▶ [PROMPT]: From the listing below, set down exactly the lines between the one holding "Timothée Chalamet (346, 2388)" and the one holding "Über uns (27, 2264)", inclusive. No other line is wanted.

____ RECORDS FOR THE EXERCISE

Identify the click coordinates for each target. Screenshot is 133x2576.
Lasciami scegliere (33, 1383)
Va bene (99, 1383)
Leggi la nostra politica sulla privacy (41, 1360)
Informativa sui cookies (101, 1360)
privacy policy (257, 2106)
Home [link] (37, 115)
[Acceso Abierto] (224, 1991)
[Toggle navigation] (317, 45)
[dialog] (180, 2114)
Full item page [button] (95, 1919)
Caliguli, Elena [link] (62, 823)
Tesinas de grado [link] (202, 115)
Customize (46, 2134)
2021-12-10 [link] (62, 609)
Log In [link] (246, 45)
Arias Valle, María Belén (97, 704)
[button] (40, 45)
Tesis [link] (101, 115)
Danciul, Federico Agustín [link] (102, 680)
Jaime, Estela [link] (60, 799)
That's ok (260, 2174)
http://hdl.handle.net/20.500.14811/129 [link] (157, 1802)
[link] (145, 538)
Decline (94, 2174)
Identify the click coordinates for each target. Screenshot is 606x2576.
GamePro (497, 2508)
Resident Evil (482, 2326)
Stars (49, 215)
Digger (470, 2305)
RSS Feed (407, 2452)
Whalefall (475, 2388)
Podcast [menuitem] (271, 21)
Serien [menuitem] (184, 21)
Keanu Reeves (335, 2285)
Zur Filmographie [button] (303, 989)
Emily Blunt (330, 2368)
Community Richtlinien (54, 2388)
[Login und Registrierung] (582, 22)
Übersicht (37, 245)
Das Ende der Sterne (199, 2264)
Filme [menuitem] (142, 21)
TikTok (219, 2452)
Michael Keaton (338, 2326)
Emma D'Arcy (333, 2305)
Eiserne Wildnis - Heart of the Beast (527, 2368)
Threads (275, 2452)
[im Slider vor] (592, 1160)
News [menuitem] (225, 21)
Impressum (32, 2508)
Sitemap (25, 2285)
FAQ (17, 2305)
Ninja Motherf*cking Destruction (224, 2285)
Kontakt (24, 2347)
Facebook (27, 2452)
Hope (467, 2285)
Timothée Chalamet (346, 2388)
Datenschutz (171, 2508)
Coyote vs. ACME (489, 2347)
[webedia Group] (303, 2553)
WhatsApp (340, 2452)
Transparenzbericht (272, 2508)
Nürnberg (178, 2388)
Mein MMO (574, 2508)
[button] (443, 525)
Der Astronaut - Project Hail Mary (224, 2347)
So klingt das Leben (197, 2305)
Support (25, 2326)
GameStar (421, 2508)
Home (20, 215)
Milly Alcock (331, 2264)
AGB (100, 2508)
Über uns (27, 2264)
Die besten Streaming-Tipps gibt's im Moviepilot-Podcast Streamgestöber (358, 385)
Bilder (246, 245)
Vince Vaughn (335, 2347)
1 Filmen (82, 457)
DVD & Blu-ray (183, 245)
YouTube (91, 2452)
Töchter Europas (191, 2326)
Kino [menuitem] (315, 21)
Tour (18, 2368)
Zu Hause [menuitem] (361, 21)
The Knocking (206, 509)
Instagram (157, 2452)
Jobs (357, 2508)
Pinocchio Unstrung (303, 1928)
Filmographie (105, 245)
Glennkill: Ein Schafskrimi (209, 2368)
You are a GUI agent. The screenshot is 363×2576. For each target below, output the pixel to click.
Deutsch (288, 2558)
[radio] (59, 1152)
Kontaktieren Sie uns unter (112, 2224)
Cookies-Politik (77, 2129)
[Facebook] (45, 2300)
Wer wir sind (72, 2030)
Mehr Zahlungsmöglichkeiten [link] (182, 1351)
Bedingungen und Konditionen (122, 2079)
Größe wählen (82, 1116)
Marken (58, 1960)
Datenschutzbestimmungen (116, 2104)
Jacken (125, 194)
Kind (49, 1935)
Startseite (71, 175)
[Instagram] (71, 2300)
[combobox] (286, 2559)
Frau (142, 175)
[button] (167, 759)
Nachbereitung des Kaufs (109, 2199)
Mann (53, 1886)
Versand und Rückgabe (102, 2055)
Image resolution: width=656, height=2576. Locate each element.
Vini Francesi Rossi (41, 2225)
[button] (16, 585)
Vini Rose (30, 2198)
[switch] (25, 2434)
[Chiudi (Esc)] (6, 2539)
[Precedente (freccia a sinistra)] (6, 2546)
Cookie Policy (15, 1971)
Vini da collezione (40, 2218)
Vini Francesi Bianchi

________

▶ [SOLUTION FOR THIS TASK]:
Timothée Chalamet (346, 2388)
Datenschutz (171, 2508)
Coyote vs. ACME (489, 2347)
[webedia Group] (303, 2553)
WhatsApp (340, 2452)
Transparenzbericht (272, 2508)
Nürnberg (178, 2388)
Mein MMO (574, 2508)
[button] (443, 525)
Der Astronaut - Project Hail Mary (224, 2347)
So klingt das Leben (197, 2305)
Support (25, 2326)
GameStar (421, 2508)
Home (20, 215)
Milly Alcock (331, 2264)
AGB (100, 2508)
Über uns (27, 2264)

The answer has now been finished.